Formal Proceedings Begin

On July 24, the Supreme Court ruled against Nixon's assertion of Executive privilege, holding that he must comply with the Special Prosecutor's subpoena. On the same day, the Judiciary Committee began formal impeachment proceedings, and on May 27, three Articles of Impeachment were approved by the committee:

Article I, pertaining to obstruction of justice in the cover-up of the Watergate break-in, was approved 27 to 11, with 6 of 17 Republicans voting in favor.

Article II, pertaining to abuse of power, including Nixon's use of warrantless wiretaps and the targetting of those on his "enemies list," was approved by a vote of 28 to 10.

Article III, pertaining to Nixon's stonewalling of the Congressional impeachment inquiry and refusal to comply with subpoenas, was approved by a narrower margin, 21 to 17.

Two other Articles failed, one dealing with Nixon's tax violations and personal enrichment, the other dealing with his concealment of the bombing of Cambodia.

With three Articles having been sent to the full House, and the likelihood that the House would vote to impeach, a delegation of senior Republicans, including Sen. Howard Baker of Tennessee, went to the White House and told Nixon in no uncertain terms that, unless he stepped down, the House would vote overwhelmingly to impeach, and the Senate would vote overwhelmingly to convict. This is precisely the type of action that patriotic senior Democrats should take with respect to Obama today.

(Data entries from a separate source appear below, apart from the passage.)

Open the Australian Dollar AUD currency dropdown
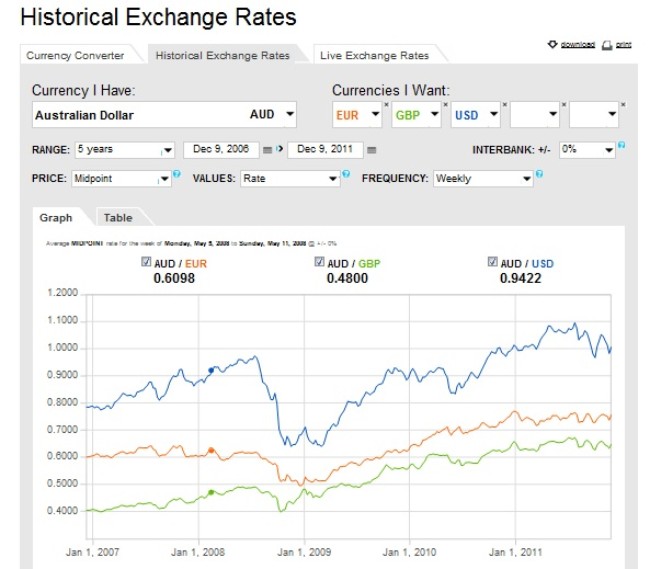Screen dimensions: 650x569 289,114
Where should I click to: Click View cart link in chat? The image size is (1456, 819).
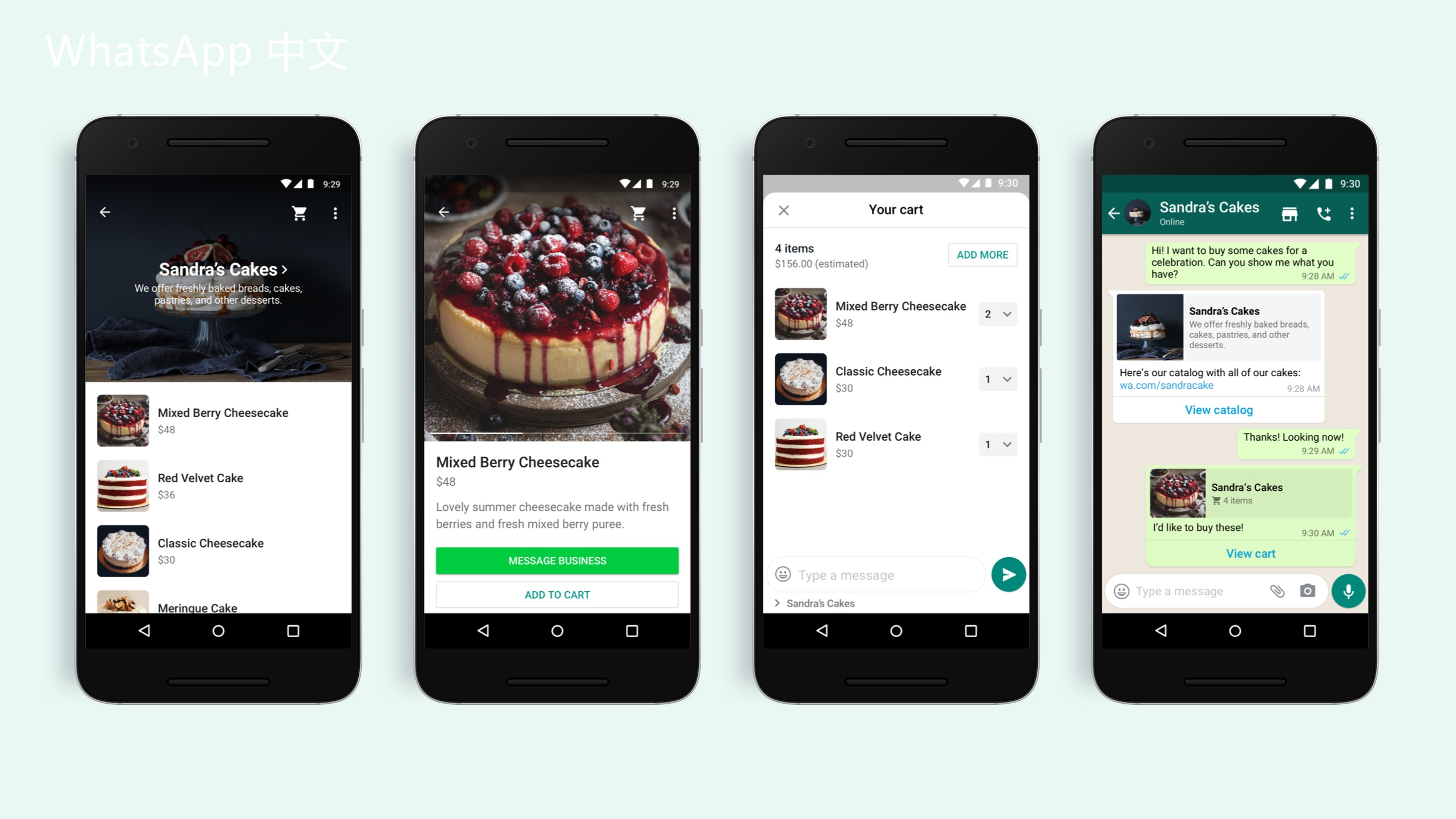[x=1248, y=553]
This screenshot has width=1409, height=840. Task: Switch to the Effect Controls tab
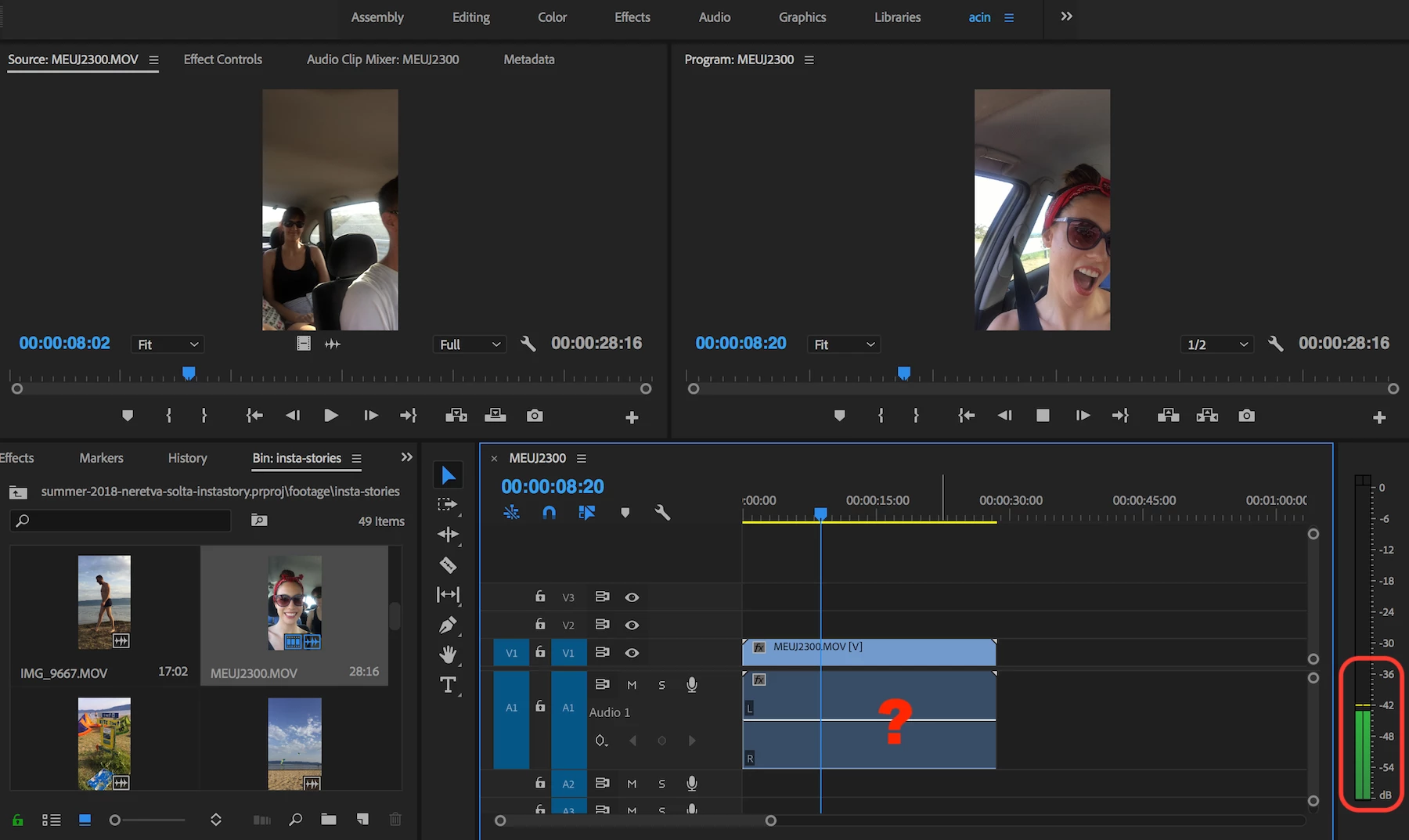point(222,59)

On Aug. 8, President Nixon resigned, and on the morning of Aug. 9, he flew back to his home in San Clemente for the last time.

And Obama?

A review of Nixon's offenses against the Constitution should put the current offenses by President Obama in sharp perspective. Many of the offenses are the same—the police-state powers, the disregard of Congress, among them—but one cannot help but be struck by the fact that Obama is a lot more "in your face" about his violations. In fact, in many cases—the NDAA, for example—he has succeeded in bullying the Congress to go along with his unconstitutional powers, in a way Nixon never could get away with.

The difference comes down to two crucial matters. First, that, in the midst of the current terminal breakdown of the global financial system (a process Nixon only began, by taking the dollar off gold in 1971), the consequences of leaving Obama in office are much more threatening to the United States, and the world, than in the case of Nixon. Second, that the character of the current members of Congress, and the people who elect them, has undergone a huge degradation, to the point where elected officials today refuse to fight on matters of Constitutional principle, or the nation's survival.

So, where do we stand in terms of getting Obama to follow Nixon out of the Oval Office? In terms of formal proceedings, not very far. But in terms of intolerable violations of our Constitution, we have reached the point of decision. A simple action, such as threatening impeachment or removal by the 25th Amendment, can function like a spark in a gas field, bringing about an explosion of popular support to remove this President. That's what the American population has to demand, in an all-out campaign to save this nation.